Eyebrows.

When I was 13, my mom took me to the department store to buy makeup for the very first time. I was excited and nervous

The lady at the counter offered to test some out on me before we purchased anything. She did a whole makeover and I felt good!

But right as she was wrapping up, she turned to my mom and told her that she might want to start tweezing or waxing my eyebrows and the hair between them.

That's what that stuck with me.

15 years later, I'm still insecure about my eyebrows and the small amount of blonde hair that sometimes grows between them.

"Too much fat."

As a kid, and even now, I was always thin. Especially before puberty, I was tall, lanky, and naturally skinny.

I remember being about twelve, and I had put on a little bit of baby fat, as lots of girls do around that age as they reach puberty. I remember being in my grandmother's kitchen and going to pour myself a glass of whole milk before she snatched it away from me and poured me skim, patting my nearly flat stomach and telling me in broken English, "No, too much fat, [granddaughter], watch it!"

It was the first time I had felt shame about my body and that my worth was directly tied to my appearance.

It lead to years of being ashamed to eat anything fattening in front of people.

"You're hurting ME and MY family."

Said by my biological dad, after I told my therapist about a fight my family had that caused me to have a panic attack. 

I have been diagnosed with anorexia nervosa, anxiety, body dysmorphic disorder, and major depressive disorder.

Through years of family and individual therapy, my therapists and psychiatrists have concluded that my eating disorder, anxiety and depression were partly caused by my family dynamic. Fighting, lashing out, aggressiveness, hostility, hatred and anger filled my house throughout my childhood. Or this is how I perceived it.

In 2014 my dad lashed out at me, saying that I was hurting HIS, not OUR, family, by making up these stories about how painful it was for him to live through this. According to him, I've overdramatized my family's problems for attention, and I lie to my therapists and psychiatrists. I was making HIS family seem like monsters, and ME as the poor little victim.

I haven't felt part of the family since he said those things. I've been the outcast. The insane one. The crazy one. My parents love me, our family dynamic is better now, but because of that comment I've truly come to the realization that my parents' support through my recovery is all an illusion.

They are ashamed of me and wish I were different.

"Well, she can see you."

Between kindergarden and first grade, I started to put on some weight and developed into a quite chubby kid. My mom was very proactive when I started gaining weight, and enrolled us in many family "get healthy" programs. I was aware that this was an issue, but for me at the time, it was an internal one. 

After one of my parent-teacher conferences in first grade, my mother came home and reported that I got glowing reviews from all of my teachers. She also said that one of my teachers, a beautiful and very thin woman, mentioned to her that she was overweight as a child as well and that she eventually grew out of it. I asked my mom how my teacher knew that I was overweight, and my mom responded, "Well, she can see you". 

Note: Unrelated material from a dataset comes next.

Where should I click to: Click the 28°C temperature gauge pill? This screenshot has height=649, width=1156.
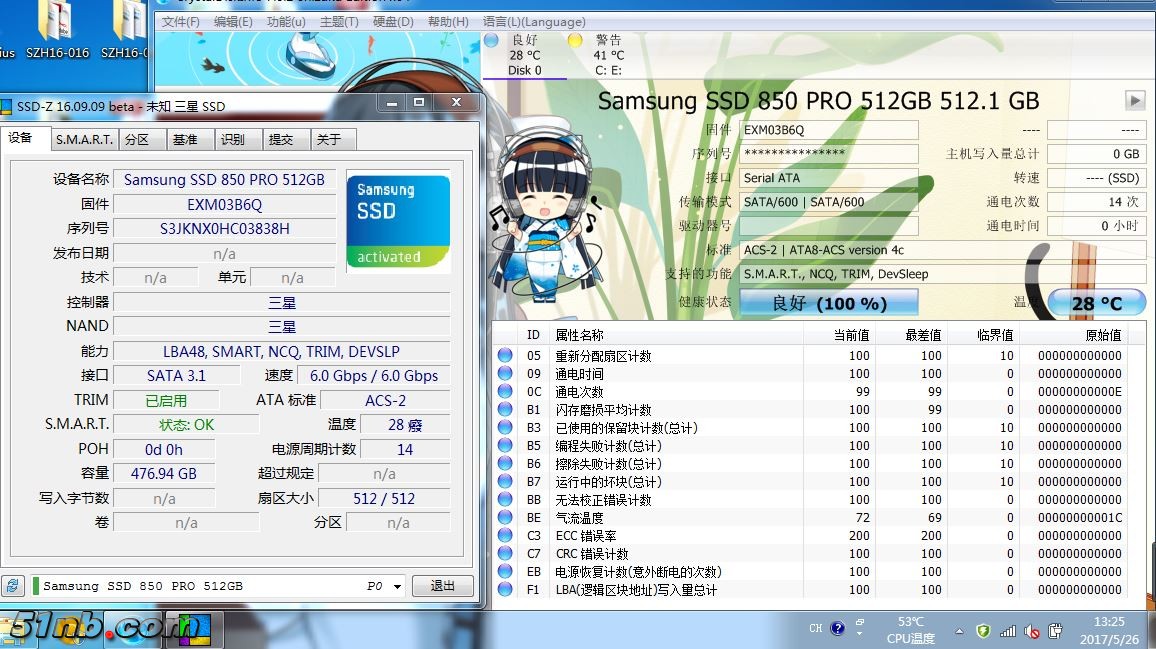[x=1097, y=300]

I have never forgotten this moment. It was an innocent comment by my mother, one that would be obvious to any adult. However, as a young child that was the first time I realized that others were seeing and discussing my weight gain. That was the beginning of many years of self-consciousness and self-hating regarding my weight and looks.

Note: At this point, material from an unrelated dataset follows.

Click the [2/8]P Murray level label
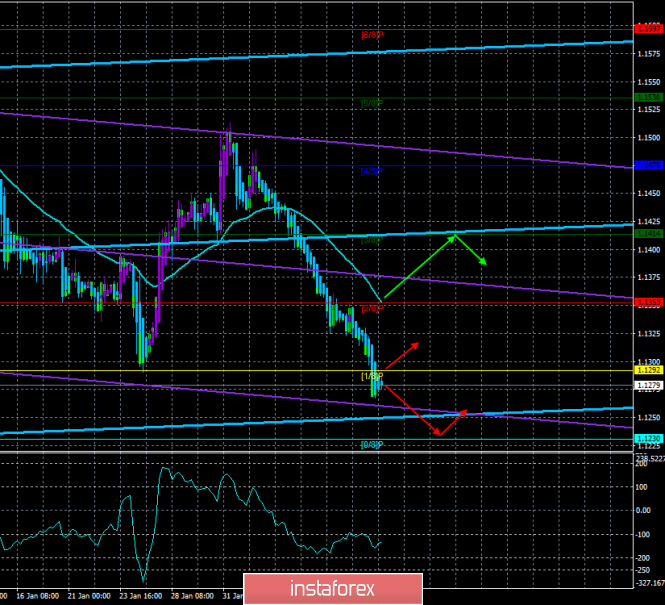 tap(372, 308)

It is only in the past several years that I have come to accept and like myself and how I look.

I don't think my mom remembers this comment, or has any idea how it affected me.

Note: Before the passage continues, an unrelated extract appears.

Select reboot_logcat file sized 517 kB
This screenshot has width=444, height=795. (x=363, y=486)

When I was 13 I went to a summer camp and had to share a shower with other girls. 

While I was bathing a girl yelled out, “What’s wrong with your boobs?!” And all the girls stopped and looked. I couldn’t understand what she meant. They were mine they weren’t overly perky but I never thought of them as wrong.

Another girl asks “Did guys ya know, do stuff with them?” And the same girl replied, “Who would want to play with those?” I lowered my head in shame and confusion.

To this day I’m always self conscious the first time I reveal my body to any guy. Will he want to know what’s wrong them as well? 

I was in fourth grade, it was the first hot day of the year, and I was so excited to finally be able to wear my new tank top from Gap Kids.

When I got to school, the first person I saw was this girl who I had recently become good friends with. She was standing by the door with a group of people, and she said to me, loudly, “You should NOT be wearing that!” They all laughed. 

I was so shocked and caught off guard. I don’t even remember what I said in response. I think I laughed and kept walking.

To this day I’m not sure exactly why she thought I shouldn’t have been wearing that tank top. Maybe it was because I wasn’t wearing a bra, or maybe my arms looked weird or something. But it makes me really sad to think that I’m still trying to figure out what was objectively “wrong” with my nine-year-old body.